The actualStream(v) operator is typically used in two contexts:

der(U) = c.m_flow*actualStream(c.h_outflow); // (1)energy balance equation
h_port = actualStream(port.h);               // (2)monitoring the enthalpy at a port

In the case of equation (1), although the actualStream() operator is discontinuous, the product with the flow variable is not, because actualStream()) is discontinuous when the flow is zero by construction. Therefore, a tool might infer that the expression is smooth(0, ...) automatically, and decide whether or not to generate an event. If a user wants to avoid events entirely, he/she may enclose the right-hand side of (1) with the noEvent() operator.

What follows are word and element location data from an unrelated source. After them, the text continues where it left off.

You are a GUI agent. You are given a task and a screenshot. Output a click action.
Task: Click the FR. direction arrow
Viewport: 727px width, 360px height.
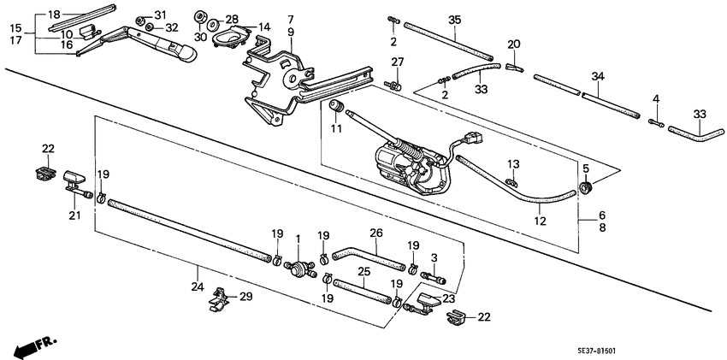click(x=33, y=346)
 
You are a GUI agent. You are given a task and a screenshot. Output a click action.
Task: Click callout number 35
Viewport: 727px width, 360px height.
click(x=454, y=20)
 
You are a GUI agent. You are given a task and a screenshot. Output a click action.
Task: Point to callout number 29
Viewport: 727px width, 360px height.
click(x=246, y=296)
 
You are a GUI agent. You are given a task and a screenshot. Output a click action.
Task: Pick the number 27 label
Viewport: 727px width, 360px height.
click(x=397, y=62)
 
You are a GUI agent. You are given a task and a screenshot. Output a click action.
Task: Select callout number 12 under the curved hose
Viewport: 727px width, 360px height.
click(x=539, y=221)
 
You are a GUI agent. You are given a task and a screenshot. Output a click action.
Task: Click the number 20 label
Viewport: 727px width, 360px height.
click(x=513, y=44)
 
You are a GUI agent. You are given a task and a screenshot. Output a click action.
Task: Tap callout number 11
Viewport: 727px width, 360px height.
click(x=335, y=128)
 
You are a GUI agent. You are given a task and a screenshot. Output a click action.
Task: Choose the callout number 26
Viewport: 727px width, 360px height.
click(x=375, y=232)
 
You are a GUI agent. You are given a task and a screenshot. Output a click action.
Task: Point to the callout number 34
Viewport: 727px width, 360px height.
click(x=599, y=78)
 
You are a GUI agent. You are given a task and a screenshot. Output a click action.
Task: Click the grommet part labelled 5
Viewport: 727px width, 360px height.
click(x=584, y=187)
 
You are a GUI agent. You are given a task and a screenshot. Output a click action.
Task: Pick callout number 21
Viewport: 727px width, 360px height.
click(x=74, y=215)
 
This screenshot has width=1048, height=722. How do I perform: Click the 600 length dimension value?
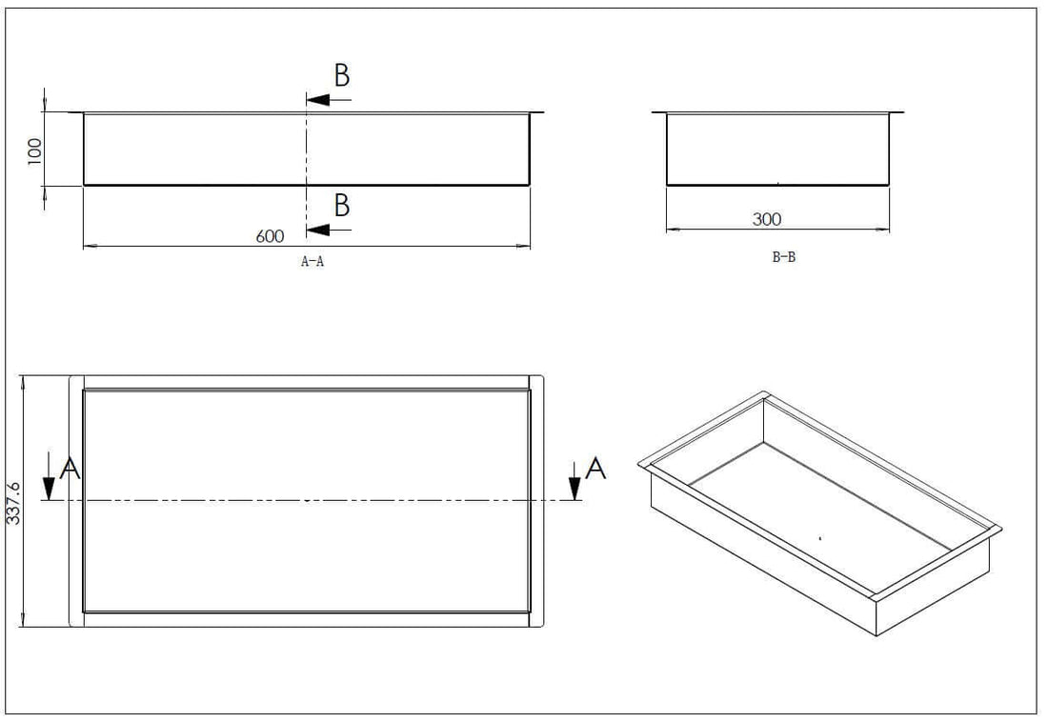(x=270, y=236)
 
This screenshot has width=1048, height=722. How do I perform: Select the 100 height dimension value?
(x=34, y=150)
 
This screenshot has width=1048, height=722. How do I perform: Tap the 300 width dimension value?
(x=766, y=219)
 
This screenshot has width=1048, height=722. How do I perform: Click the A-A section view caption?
(x=312, y=262)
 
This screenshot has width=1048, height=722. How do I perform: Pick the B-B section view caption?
(x=783, y=257)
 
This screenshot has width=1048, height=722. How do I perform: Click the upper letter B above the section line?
(x=341, y=77)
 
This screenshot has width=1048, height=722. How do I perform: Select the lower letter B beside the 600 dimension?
(x=341, y=205)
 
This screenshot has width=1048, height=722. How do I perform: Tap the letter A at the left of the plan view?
(x=69, y=468)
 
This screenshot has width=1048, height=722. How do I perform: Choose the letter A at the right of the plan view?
(x=595, y=468)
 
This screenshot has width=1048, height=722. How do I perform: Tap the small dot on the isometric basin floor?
(x=820, y=538)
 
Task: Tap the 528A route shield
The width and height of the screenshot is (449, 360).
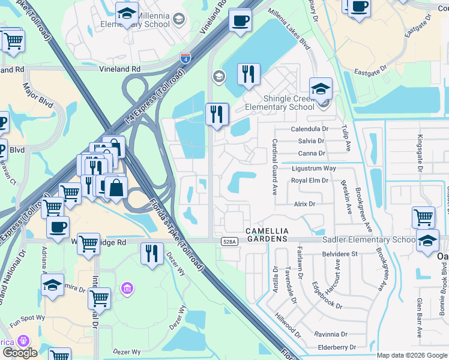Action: (228, 241)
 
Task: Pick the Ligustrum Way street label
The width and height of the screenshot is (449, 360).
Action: (313, 169)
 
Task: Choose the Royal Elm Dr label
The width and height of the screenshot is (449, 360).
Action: (309, 180)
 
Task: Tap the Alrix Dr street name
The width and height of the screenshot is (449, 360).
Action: (304, 204)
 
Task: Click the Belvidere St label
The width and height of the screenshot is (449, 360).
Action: (339, 254)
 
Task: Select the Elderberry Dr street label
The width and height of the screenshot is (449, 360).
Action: (337, 347)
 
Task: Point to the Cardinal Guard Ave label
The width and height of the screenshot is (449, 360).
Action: (274, 167)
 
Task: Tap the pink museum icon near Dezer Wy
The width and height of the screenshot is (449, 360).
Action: (127, 289)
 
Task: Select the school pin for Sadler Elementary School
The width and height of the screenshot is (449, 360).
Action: (427, 242)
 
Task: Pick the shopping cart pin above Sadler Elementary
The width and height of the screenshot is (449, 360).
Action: (423, 217)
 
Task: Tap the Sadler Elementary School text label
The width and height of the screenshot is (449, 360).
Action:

Equations like (2) might be used for monitoring purposes (e.g. plots), in order to inspect what the actual enthalpy of the fluid flowing through a port is. In this case, the user will probably want to see the change due to flow reversal at the exact instant, so an event should be generated. If the user does not bother, then he/she should enclose the right-hand side of (2) with noEvent(). Since the output of actualStream() will be discontinuous, it should not be used by itself to model physical behaviour (e.g., to compute densities used in momentum balances) - inStream() should be used for this purpose. The operator actualStream() should be used to model physical behaviour only when multiplied by the corresponding flow variable (like in the above energy balance equation), because this removes the discontinuity.